Read random lines from huge CSV file

28,245

Solution 1

import random

filesize = 1500                 #size of the really big file
offset = random.randrange(filesize)

f = open('really_big_file')
f.seek(offset)                  #go to random position
f.readline()                    # discard - bound to be partial line
random_line = f.readline()      # bingo!

# extra to handle last/first line edge cases
if len(random_line) == 0:       # we have hit the end
    f.seek(0)
    random_line = f.readline()  # so we'll grab the first line instead

As @AndreBoos pointed out, this approach will lead to biased selection. If you know min and max length of line you can remove this bias by doing the following:

Let's assume (in this case) we have min=3 and max=15

1) Find the length (Lp) of the previous line.

Then if Lp = 3, the line is most biased against. Hence we should take it 100% of the time If Lp = 15, the line is most biased towards. We should only take it 20% of the time as it is 5* more likely selected.

We accomplish this by randomly keeping the line X% of the time where:

X = min / Lp

If we don't keep the line, we do another random pick until our dice roll comes good. :-)

Solution 2

I have this quite big CSV file (15 Gb) and I need to read about 1 million random lines from it

Assuming you don't need exactly 1 million lines and know then number of lines in your CSV file beforehand, you can use reservoir sampling to retrieve your random subset. Simply iterate through your data and for each line determine the chances of the line being selected. That way you only need a single pass of your data.

This works well if you need to extract the random samples often but the actual dataset changes infrequently (since you'll only need to keep track of the number of entries each time the dataset changes).

chances_selected = desired_num_results / total_entries
for line in csv.reader(file):
   if random() < chances_selected:
        result.append(line)

Solution 3

You can use a variation of the probabilistic method for choosing a random line in a file.

Instead of just keeping a single number that gets chosen, you can keep a buffer of size C. For each line number, n, in the file with N lines, you want to choose that line with probability C/n (rather than the original 1/n. If the number is selected, you then choose a random location from the C-length buffer to evict.

Here's how it works:

import random

C = 2
fpath = 'somelines.txt'
buffer = []

f = open(fpath, 'r')
for line_num, line in enumerate(f):
    n = line_num + 1.0
    r = random.random()
    if n <= C:
        buffer.append(line.strip())
    elif r < C/n:
        loc = random.randint(0, C-1)
        buffer[loc] = line.strip()

This requires a single pass through the file (so it's linear time) and returns exactly C lines from the file.

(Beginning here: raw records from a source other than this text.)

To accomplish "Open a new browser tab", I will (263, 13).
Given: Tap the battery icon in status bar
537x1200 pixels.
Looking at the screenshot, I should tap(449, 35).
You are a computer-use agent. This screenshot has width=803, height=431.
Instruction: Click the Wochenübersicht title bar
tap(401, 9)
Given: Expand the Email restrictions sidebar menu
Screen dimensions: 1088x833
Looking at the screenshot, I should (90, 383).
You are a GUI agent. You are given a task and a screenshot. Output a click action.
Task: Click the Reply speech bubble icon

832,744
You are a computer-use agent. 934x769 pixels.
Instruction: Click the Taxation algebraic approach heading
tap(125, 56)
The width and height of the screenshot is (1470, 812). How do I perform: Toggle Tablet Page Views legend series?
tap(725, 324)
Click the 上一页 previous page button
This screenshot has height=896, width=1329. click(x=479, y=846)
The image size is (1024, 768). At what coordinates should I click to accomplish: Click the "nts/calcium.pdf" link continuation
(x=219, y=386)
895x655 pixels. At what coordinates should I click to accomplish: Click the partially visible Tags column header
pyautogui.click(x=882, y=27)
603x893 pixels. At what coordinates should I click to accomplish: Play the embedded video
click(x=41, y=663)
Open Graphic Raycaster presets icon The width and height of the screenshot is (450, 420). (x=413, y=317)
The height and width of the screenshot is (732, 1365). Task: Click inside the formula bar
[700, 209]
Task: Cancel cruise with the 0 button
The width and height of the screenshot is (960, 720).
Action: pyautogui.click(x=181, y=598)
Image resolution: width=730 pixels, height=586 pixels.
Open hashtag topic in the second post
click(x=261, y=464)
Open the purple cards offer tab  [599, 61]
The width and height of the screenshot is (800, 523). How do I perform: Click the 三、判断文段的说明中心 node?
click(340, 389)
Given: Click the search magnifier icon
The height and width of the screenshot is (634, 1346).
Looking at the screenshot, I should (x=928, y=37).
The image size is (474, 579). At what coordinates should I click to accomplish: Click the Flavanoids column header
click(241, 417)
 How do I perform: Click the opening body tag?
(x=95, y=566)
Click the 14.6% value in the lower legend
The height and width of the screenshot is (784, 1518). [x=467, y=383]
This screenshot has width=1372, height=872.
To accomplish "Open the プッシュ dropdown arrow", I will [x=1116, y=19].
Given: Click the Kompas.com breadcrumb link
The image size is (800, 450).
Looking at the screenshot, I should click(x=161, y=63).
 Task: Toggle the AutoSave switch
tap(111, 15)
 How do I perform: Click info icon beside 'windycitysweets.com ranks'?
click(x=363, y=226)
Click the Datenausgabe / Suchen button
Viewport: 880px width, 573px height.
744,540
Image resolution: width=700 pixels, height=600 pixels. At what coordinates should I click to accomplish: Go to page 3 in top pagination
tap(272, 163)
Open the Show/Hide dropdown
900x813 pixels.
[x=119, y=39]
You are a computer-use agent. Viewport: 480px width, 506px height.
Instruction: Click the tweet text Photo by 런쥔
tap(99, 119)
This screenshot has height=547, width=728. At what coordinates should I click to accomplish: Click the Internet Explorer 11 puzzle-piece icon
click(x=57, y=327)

Each line will have probability C/N of being selected.

To verify that the above works, I created a file with 5 lines containing a,b,c,d,e. I ran the code 10,000 times with C=2. This should produce about an even distribution of the 5 choose 2 (so 10) possible choices. The results:

a,b: 1046
b,c: 1018
b,e: 1014
a,c: 1003
c,d: 1002
d,e: 1000
c,e: 993
a,e: 992
a,d: 985
b,d: 947

Solution 4

If you want to grab random lines many times (e.g., mini-batches for machine learning), and you don't mind scanning through the huge file once (without loading it into memory), then you can create a list of line indeces and use seek to quickly grab the lines (based off of Maria Zverina's answer).

# Overhead:
# Read the line locations into memory once.  (If the lines are long,
# this should take substantially less memory than the file itself.)
fname = 'big_file'
s = [0]
linelocs = [s.append(s[0]+len(n)) or s.pop(0) for n in open(fname)]
f = open(fname) # Reopen the file.

# Each subsequent iteration uses only the code below:
# Grab a 1,000,000 line sample
# I sorted these because I assume the seeks are faster that way.
chosen = sorted(random.sample(linelocs, 1000000))
sampleLines = []
for offset in chosen:
  f.seek(offset)
  sampleLines.append(f.readline())
# Now we can randomize if need be.
random.shuffle(sampleLines)

Solution 5

If the lines are truly .csv format and NOT fixed field, then no, there's not. You can crawl through the file once, indexing the byte offsets for each line, then when later needed only use the index set, but there's no way to a priori predict the exact location of the line-terminating \n character for arbitrary csv files.

Share:
28,245
jbssm
Author by

jbssm

I'm an Astrophysicist researcher in the field of solar atmosphere and heliospherical particle propagation.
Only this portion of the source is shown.